WORK REQUEST. Look for "Expand" in the listing below. Gather each line that contains it.

RECORDS FOR THE TASK.
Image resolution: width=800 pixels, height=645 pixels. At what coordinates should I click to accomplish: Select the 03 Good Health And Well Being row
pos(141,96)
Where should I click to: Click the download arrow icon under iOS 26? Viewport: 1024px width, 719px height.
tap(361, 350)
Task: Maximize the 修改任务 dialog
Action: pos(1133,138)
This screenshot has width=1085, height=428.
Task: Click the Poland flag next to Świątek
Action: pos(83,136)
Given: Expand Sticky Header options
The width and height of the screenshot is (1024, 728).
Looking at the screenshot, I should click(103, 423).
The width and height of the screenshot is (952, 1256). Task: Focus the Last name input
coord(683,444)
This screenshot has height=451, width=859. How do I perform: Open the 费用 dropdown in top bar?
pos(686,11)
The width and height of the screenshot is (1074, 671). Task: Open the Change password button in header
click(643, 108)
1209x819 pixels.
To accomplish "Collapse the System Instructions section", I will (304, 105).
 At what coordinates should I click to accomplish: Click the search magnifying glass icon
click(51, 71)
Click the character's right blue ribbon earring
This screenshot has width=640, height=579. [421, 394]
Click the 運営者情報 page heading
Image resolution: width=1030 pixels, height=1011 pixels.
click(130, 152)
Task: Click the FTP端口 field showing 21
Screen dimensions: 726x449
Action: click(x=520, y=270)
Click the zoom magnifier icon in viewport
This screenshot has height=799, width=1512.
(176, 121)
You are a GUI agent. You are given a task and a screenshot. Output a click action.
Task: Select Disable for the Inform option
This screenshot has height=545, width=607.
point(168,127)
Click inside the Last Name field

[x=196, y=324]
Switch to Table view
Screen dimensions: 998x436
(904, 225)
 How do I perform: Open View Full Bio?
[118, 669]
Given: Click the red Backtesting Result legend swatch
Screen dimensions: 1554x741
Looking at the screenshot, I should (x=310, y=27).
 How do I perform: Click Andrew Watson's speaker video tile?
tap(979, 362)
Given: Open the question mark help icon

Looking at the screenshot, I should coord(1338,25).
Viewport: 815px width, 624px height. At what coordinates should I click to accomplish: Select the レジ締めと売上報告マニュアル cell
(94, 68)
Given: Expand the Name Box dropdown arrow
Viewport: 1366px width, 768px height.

COMPLETED EXERCISE.
Given: Expand Sticky Header options
Given: Expand the Name Box dropdown arrow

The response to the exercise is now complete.